I won’t lay out one answer to this question. Instead I will ask both pro-life and pro-choice advocates to hold back their typical, knee-jerk responses and instead reconsider the realities that lead to abortions. Rather than laying out specifics, I’ll begin this alternate conversation with the fact that a myriad of complex, socio-economic factors increase the likelihood of the occurrence of an abortion. Therefore, in order to care for both those with AND in the womb, we need to focus efforts on alleviating the environments and factors that prompt abortion.

Moving away from the pro-choice/pro-life dichotomy, the bridge of abortion-reduction puts forth a different set of “pro-’s”. These are focused on tactics aimed at preventing unplanned pregnancies, while also restoring and supporting those in and with wombs.

These “pro-’s” of abortion-reduction include:


  • Pro-sexual-education (safe practices and healthy relationships)
  • Pro-safe-and-available-contraception (directly reducing unplanned pregnancies)
  • Pro-economic-support (reducing financial obstacles to education and contraception for populations most at-risk for unplanned pregnancies)

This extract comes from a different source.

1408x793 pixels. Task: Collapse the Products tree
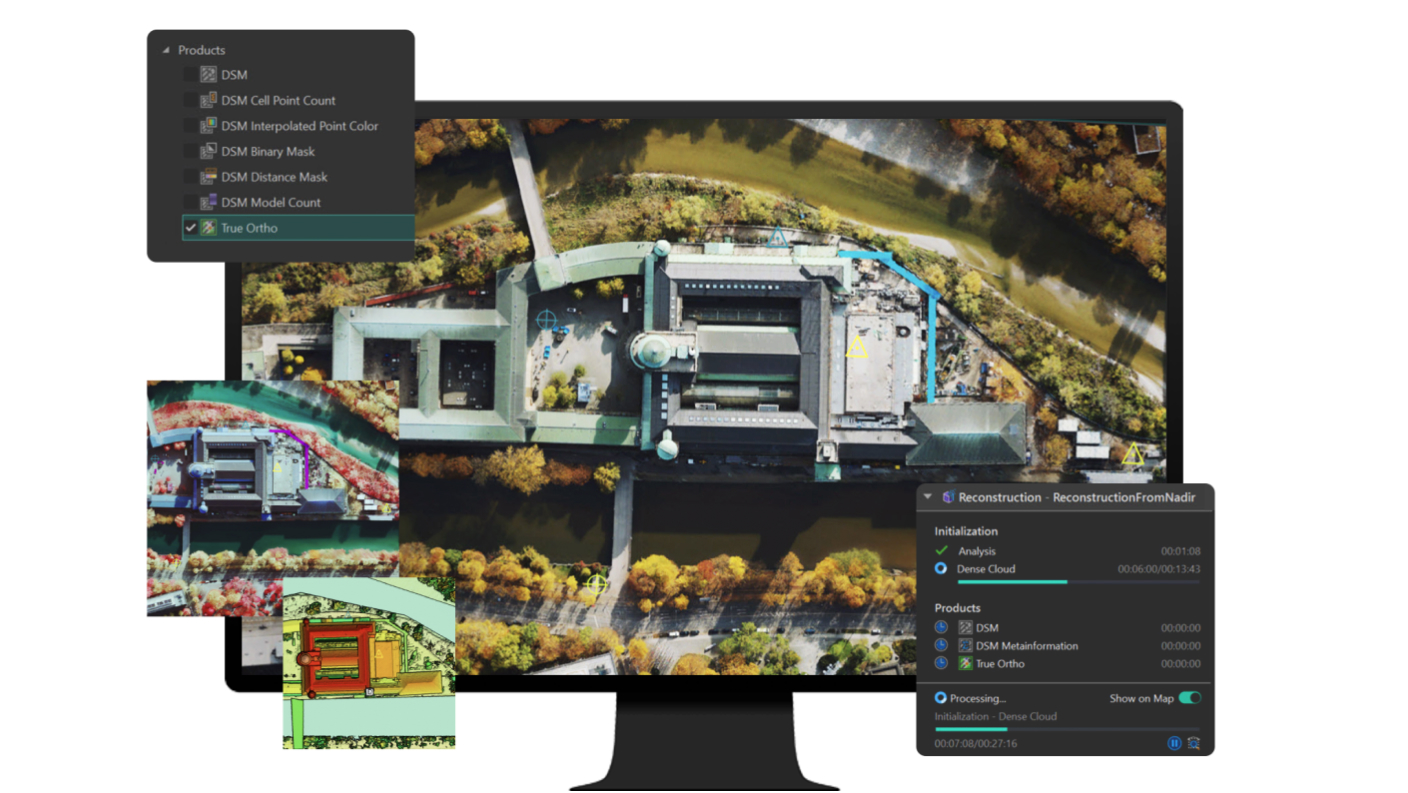166,50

  • Pro-those-from-wombs (supporting those already born, including improving foster-care and adoption practices)
  • Pro-those-with-wombs (their health all throughout and long after pregnancy)
  • Pro-continued-economic-support (cultivating the next generation in educational opportunities and safety)

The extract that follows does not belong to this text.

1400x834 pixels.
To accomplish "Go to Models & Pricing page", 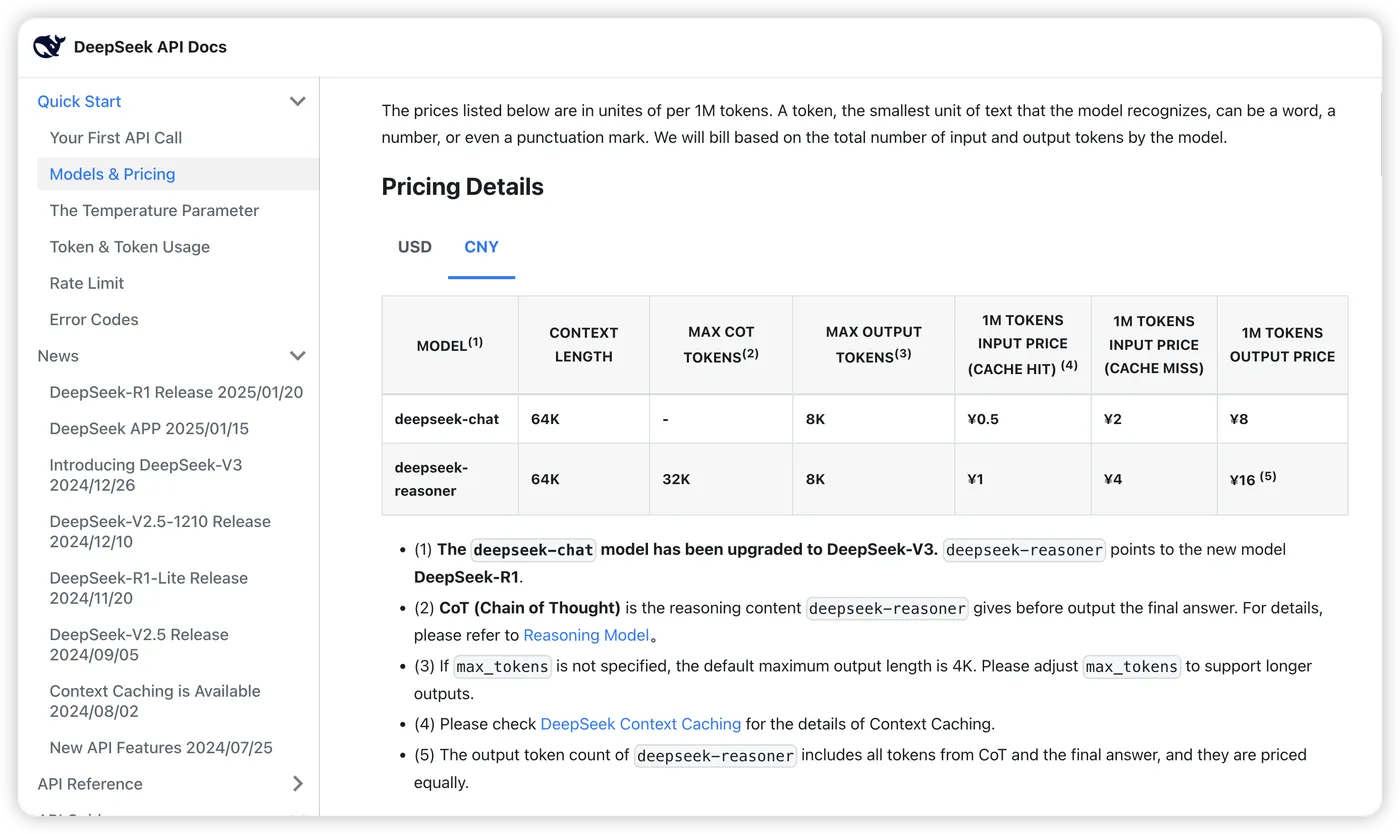I will pos(112,174).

This list is neither exhaustive, nor is it static. It is the beginning of the mediation process between the two sides of the current debate. It attempts to re-frame the conceptual deadlock into tangible solutions for the here and now.

Both sides of this deadlock have long focused their attention on legality and morality. Instead, we must see that tangible solutions will be found in sociology and economics. The conversation must move from legislatures and churches, into schools and hospitals. If there is any progress to be made, that is, if both sides actually want what is best for those in and with wombs, then each side needs to reconsider their own rhetoric and ultimate goals. If they do truly want to foster life or protect choice, the canyon must be crossed. Abortion-reduction can be a step towards transforming the current political impasse into a meaningful discourse with practical solutions.”

Both Lives Matter stands with women and children, and in doing so, we will continue to defend the law in Northern Ireland which protects the life, health and dignity of them both. But we know that it’s not enough for us to say “no” to abortion; we must understand why women turn to abortion and then address the external circumstances that are causing the pregnancy crisis and in so doing enable both lives. We want to engage with those who may not agree with us on everything, and then we hope that we can work together towards supporting every woman and every unborn child in every pregnancy.